Белая лестница — страница 35 из 68

Его не заметили. Неизвестно, почему не заметили: или потому, что родился он под счастливой звездой, или потому, что даже возчики увлеклись созерцанием небесной световой вакханалии.

К утру возчики взвалили опять багажи на сани и на немного изнывшее от холода тело большеголового и двинулись дальше. Теперь уже по шведской территории.

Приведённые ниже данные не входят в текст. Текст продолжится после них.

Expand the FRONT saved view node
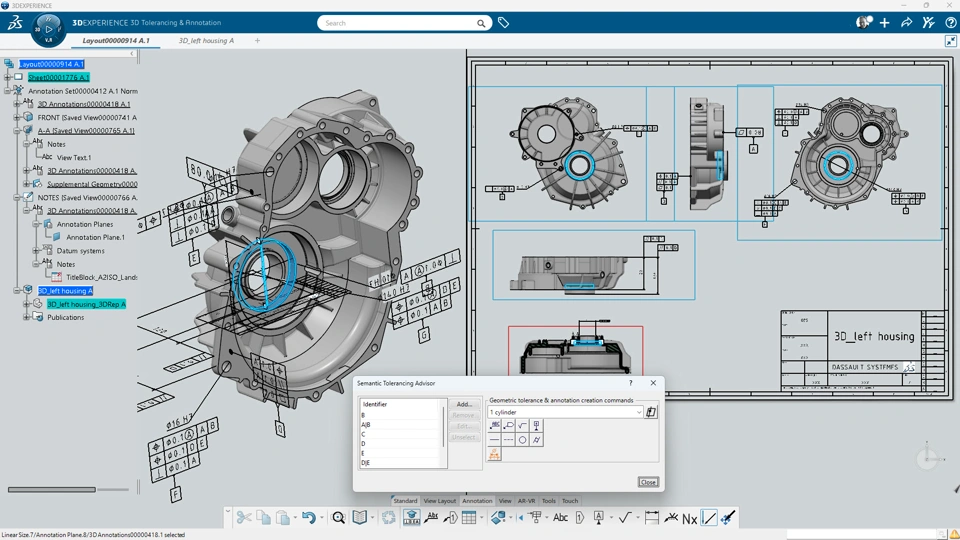 [17, 117]
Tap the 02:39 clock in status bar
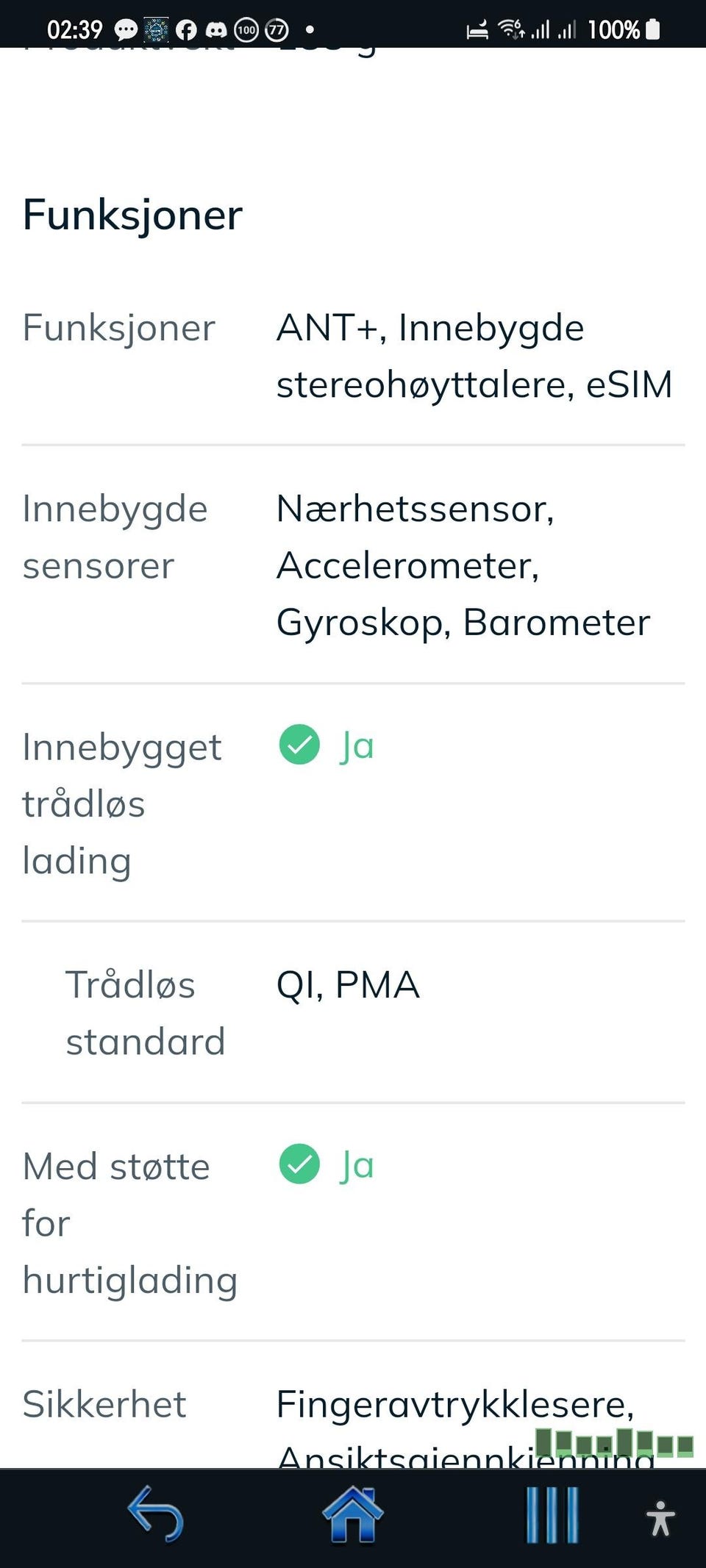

Большеголовый только тут подумал:

«Проехал или не проехал я границу?»

Ответил на этот вопрос большой дом, к которому подъехали сани. Из дома вышли высокие бритые шведы. Они не интересовались паспортами. Их беспокоило, не везут ли пассажиры табак. Шведы вышли, чтоб осмотреть сани. Большеголовый вынырнул из-под соломы и раскрыл перед шведами свой чемоданчик. Там были часы, части часов, некоторый тонкий инструмент для починки деликатного механизма, считающего безвозвратно уходящие секунды человеческой жизни. Большеголовый отрекомендовался шведским властям бродячим часовщиком. Он-де имел намерение в Швеции ходить — кочевать из деревни в деревню и чинить крестьянам чудесную машину времени. Шведы, впрочем, мало интересовались им и продолжали не торопясь, однако и не теряя минуты, осматривать багаж других пассажиров.

Совсем уже под утро большеголовый подъехал к отелю, крепко сложенному из красного кирпича с белой каймой по углам, расплатился с извозчиками (попробовал поторговаться по русской манере, но возчики хоть и понимали по-русски, однако не могли хорошенько в толк взять, чего хочет странный пассажир и почему он вместо цены, названной ими, называет какую-то другую цену) и нанял комнату. Уверенно и тихо замкнулась дверь. Большеголовый остался наедине в мягком уюте настоящего заграничного отеля. Ощупал все стены: нет ли потайной двери. Прислушался. Все было так тихо, что казалось, — время остановилось. Большеголовый отдернул штору у окна. Загородил руками свет, падающий на него сзади из комнаты. Прижался лбом к стеклу. Ночь светлая, как в белом саване мертвец, отходила, таяла, меркла, чтоб уступить место другому, золотому свету.

Вдруг ему стало жалко этой ночи. Так, ни с того ни с сего. Этой ночью он еще был там, где над ним висела постоянная опасность. Казалось, что утро наступило лишь потому, что он переехал границу, а что там, откуда он выехал, все еще ночь. И по-прежнему многоглазое небо щурится на землю одноглазым Марсом.

«Ночь, за что я люблю тебя?» — спросил себя большеголовый.

От вопроса, навернувшегося само собой, стало до боли жалко ночь, оставленную там. Как-то холодно показалось большеголовому в жарко натопленной комнате.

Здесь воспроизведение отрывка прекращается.